Hacker News new | ask | show | jobs
by derefr 2093 days ago
> But the internet leaves no room for someone with a pencil.

I've never personally seen it done, but couldn't you do this with the Unicode Private-Use Area? Assuming you have your own blog where you control the CSS, you could sprinkle in a few private-use codepoints, and then add a custom web font to the CSS font fallback that defines glyphs for those same codepoints.

(I know putting a document with Private-Use codepoints up on the public web would go against the philosophy of Unicode; and that the correct thing to do here would be to email the Unicode Consortium about the need for your character. [They'll probably agree!] But, ignoring the philosophy, in practice this would still work. And at least you're not directly confusing machines that try to extract semantics from the text, the way e.g. Wingdings fonts do.)

2 comments

This is generally a bad idea for accessibility reasons:

• Screen readers won’t be able to do anything with it;

• Some mobile users especially will turn off web font loading;

• Even if custom fonts are enabled, it’s not terribly uncommon for them to fail to load for any number of reasons;

• It’s best for performance if you can do something like `font-display: optional` or `font-display: fallback`; but if you are actually depending on glyphs in your font, you can’t do this. (For that font, anyway; if you use a custom font for just that range, you could still make any custom body text font optional, though at the cost of an extra request for the private use font rather than it being embedded in the rest.)

Sure, but all of those negatives are also true of the thing you’d use in place of a private-use codepoint: an inline-reflowed image.

Private-use codepoints at least have the advantage over inline images of being “opaquely” copy-and-paste-able into other documents, machine-read, etc. Any system that works in term of Unicode text will pass along the private-use codepoints in the stream, where it might strip higher-level out-of-band features like images.

As such, private-use codepoints are the analogous feature to the .notdef glyph in fonts, but for machine semantics rather than for human comprehension. In both cases, the “reader” (human/machine) gets something that it knows is there but doesn’t recognize, but knows is valid, and can opaquely be preserved and passed along, and potentially “made legible” through the lens of a different eye than theirs.

One place I would see this as being useful is in the display of unique not-yet-formalized emoji in chat systems. Copy-and-pasting such “text” out of the system would just get you opaque PUA codepoints; but if you emailed such “text” to somebody, and then they copy-and-pasted it back into the chat system, they’d see the same emoji you saw originally. It’s like a public URL representing a private document that you have to be logged into the relevant system to “access.”

—————

The real negative of the Private-Use Area codepoints, from a conservationist/archivist perspective, is that unlike HTML images that each have a distinct—if opaque—URL, the Unicode Private-Use Area is quite limited, and so prone to collisions in usage.

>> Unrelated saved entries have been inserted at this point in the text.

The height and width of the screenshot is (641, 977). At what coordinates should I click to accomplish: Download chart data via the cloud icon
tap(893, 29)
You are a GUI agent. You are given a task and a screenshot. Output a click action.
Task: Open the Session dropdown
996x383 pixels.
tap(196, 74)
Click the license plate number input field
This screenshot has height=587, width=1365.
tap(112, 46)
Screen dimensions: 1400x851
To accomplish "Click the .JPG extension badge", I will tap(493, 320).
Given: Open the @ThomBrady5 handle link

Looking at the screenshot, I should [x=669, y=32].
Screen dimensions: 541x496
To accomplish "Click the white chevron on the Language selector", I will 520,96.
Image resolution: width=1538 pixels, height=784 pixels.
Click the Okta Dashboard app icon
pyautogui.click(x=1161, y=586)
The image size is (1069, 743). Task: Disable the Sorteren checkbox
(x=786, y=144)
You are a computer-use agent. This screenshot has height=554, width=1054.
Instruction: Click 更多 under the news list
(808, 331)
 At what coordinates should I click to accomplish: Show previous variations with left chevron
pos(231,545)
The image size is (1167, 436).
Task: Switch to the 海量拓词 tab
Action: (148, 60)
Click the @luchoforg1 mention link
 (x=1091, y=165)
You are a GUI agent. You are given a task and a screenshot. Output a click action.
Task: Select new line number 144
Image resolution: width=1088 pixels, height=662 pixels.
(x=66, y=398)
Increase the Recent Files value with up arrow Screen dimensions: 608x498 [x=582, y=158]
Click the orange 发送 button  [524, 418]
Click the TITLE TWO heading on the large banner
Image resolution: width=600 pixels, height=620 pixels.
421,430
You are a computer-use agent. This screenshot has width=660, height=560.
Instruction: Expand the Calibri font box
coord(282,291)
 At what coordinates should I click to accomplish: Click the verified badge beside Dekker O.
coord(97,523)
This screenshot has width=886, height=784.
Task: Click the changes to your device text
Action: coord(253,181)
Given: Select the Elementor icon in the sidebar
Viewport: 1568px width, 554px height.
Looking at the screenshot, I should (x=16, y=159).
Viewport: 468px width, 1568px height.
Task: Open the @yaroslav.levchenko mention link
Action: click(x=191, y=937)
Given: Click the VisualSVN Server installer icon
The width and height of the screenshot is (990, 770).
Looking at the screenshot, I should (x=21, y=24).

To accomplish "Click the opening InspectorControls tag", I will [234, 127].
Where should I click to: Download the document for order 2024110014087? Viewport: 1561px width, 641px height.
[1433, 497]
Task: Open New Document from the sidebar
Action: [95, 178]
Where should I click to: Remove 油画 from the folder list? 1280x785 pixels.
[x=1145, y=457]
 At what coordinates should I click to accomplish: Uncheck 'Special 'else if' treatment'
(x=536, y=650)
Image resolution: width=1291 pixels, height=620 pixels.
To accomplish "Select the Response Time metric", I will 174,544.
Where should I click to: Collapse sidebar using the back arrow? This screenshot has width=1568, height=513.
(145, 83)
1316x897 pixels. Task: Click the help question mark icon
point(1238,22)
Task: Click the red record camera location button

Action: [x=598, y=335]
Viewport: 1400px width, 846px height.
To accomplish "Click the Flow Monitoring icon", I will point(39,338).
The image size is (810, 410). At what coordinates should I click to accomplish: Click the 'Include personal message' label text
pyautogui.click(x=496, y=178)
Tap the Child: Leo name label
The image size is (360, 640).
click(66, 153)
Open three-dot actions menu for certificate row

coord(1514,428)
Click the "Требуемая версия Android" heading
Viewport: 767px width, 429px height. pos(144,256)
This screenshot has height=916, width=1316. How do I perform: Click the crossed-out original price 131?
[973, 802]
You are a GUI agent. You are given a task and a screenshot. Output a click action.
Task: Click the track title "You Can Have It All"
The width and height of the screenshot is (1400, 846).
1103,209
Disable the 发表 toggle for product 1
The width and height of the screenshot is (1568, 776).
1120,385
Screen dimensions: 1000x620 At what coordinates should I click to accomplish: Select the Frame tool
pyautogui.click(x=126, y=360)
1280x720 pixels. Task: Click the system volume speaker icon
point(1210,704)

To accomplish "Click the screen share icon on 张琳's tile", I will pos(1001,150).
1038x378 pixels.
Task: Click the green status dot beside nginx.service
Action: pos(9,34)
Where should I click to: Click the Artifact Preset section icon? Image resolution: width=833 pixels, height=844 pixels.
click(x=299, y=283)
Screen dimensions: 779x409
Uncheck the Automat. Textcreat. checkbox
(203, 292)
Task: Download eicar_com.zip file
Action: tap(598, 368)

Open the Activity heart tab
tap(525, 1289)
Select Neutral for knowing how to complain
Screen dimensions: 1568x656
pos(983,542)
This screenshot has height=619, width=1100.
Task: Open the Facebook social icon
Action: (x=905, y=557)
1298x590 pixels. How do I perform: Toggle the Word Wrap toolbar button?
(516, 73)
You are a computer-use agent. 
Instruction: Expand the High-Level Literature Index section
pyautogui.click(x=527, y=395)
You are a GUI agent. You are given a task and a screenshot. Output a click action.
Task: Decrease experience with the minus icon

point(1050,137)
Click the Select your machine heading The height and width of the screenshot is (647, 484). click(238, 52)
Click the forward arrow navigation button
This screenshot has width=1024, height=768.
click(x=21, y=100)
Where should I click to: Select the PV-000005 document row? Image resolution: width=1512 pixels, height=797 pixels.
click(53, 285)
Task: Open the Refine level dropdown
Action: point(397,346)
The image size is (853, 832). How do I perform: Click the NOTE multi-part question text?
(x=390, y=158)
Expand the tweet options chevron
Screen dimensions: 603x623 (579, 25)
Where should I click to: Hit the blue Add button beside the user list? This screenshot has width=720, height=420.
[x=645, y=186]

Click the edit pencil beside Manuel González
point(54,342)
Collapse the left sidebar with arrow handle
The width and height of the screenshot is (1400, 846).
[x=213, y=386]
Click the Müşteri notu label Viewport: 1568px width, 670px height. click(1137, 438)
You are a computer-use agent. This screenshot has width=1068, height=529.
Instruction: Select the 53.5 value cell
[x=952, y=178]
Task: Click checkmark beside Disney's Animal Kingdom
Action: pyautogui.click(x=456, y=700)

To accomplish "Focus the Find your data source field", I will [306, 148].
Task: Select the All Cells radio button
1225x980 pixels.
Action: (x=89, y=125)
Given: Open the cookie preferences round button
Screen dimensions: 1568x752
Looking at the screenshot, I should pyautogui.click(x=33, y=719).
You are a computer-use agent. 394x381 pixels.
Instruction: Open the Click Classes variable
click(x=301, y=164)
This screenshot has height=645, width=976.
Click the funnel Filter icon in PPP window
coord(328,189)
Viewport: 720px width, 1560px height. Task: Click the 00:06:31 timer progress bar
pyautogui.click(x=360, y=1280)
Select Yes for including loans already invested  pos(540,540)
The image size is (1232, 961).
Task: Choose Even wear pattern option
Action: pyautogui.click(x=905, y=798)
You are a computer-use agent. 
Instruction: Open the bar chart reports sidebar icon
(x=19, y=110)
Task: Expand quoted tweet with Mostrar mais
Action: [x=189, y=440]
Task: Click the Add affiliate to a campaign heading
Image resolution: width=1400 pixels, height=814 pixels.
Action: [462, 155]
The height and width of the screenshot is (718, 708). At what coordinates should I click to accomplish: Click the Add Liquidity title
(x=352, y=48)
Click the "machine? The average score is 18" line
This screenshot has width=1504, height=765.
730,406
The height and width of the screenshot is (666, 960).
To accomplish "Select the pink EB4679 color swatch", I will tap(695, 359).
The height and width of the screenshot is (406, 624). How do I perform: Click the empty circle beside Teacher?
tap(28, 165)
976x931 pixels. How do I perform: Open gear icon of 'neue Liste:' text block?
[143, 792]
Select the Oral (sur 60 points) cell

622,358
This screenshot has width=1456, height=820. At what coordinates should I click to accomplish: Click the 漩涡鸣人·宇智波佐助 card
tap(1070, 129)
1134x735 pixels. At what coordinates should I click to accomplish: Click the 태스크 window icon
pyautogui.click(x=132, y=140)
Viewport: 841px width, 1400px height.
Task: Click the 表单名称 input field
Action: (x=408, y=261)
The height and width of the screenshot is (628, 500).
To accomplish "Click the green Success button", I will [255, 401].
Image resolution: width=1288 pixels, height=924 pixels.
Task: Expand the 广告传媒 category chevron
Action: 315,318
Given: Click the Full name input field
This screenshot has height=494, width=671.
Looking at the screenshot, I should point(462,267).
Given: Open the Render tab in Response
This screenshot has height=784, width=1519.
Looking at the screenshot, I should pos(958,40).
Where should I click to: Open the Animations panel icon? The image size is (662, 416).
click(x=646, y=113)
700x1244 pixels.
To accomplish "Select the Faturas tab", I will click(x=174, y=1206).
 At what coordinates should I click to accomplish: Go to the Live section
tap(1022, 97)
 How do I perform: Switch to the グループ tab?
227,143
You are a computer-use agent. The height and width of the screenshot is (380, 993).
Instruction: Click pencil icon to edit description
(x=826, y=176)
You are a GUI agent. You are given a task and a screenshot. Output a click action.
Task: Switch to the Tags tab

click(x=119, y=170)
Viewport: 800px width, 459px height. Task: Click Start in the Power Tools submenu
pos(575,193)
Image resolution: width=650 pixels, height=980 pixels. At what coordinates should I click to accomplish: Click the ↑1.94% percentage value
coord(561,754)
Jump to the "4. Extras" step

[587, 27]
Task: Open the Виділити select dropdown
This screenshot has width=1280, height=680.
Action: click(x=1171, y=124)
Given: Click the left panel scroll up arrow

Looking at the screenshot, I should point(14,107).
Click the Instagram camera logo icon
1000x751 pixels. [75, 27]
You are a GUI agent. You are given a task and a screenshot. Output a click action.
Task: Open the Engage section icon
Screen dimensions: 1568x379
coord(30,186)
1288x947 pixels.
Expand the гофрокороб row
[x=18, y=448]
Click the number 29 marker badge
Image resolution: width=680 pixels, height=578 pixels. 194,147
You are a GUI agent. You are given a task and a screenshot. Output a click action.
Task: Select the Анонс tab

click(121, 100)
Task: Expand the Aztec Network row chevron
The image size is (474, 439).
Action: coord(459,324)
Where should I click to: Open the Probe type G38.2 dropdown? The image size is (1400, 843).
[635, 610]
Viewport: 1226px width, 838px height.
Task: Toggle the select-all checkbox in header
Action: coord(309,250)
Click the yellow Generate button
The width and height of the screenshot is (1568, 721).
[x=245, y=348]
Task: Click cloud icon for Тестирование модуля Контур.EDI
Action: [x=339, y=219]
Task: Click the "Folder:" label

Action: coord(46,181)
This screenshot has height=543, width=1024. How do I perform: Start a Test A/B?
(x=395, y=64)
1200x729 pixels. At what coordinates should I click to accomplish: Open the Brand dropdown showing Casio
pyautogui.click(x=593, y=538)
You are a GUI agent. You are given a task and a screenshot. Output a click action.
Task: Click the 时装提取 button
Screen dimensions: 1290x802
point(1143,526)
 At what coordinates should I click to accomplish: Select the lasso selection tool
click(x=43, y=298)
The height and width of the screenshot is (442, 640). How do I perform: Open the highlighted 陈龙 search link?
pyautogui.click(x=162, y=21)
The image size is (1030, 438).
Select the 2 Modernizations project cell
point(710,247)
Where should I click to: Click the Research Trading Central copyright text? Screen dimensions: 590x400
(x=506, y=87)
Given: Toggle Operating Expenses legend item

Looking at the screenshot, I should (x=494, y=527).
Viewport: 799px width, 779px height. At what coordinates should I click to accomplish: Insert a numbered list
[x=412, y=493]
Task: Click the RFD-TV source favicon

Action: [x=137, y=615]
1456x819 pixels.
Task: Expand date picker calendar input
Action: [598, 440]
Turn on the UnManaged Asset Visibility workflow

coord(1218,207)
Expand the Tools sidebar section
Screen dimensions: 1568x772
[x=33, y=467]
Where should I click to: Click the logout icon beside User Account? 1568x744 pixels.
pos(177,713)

If the Consortium had instead come up with a stringing scheme such that any private-use glyph was actually formed from a sequence of private-use combining codepoints [sort of like the flag combiners] to form e.g. a full encoded UUID representing the PUA codepoint, then various organizations could actually generate private non-colliding codepoints without a need for registration using e.g. UUIDv4, and then be able to rely on the assumption that such codepoints will only have semantics under their private system—and any other system that wants to be explicitly compatible with their system; rather than those codepoints potentially having other, incompatible meanings in other systems that just happen to reuse them, as happens today.

Interestingly, such Private-Use UUID codepoint-sequences could then later be “adopted” into Unicode through a formal process. People who had created documents that used such meta-codepoints could register them with the Consortium, where the Consortium would 1. create “official” codepoints for those same semantics; and 2. ship a regularly-updated database file mapping meta-codepoints to later officially-registered codepoints. One pass of Unicode normalization would then involve using that database to replace private-use UUID codepoint-sequences with their registered full codepoint.

Basically, this would take the thing that happened as a series of one-off events with Unicode codepage embeddings, and turn it into a continuous ongoing fine-grained process that anyone can take advantage of.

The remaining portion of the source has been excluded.